• **What you should do**:
Go through the records and filter out every line lacking the word "element"; copy the lines that remain.

• **Dataset excerpts**:
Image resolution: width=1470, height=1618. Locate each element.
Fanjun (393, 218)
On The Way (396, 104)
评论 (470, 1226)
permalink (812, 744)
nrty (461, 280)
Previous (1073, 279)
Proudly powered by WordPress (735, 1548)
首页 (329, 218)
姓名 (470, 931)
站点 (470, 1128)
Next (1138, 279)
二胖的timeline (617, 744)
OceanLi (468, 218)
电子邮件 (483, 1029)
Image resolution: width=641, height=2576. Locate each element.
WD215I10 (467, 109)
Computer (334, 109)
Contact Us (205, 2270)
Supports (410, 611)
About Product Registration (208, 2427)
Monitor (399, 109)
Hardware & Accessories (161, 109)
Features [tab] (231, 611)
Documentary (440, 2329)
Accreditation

• **Task result**:
Image resolution: width=1470, height=1618. Locate each element.
Image resolution: width=641, height=2576. Locate each element.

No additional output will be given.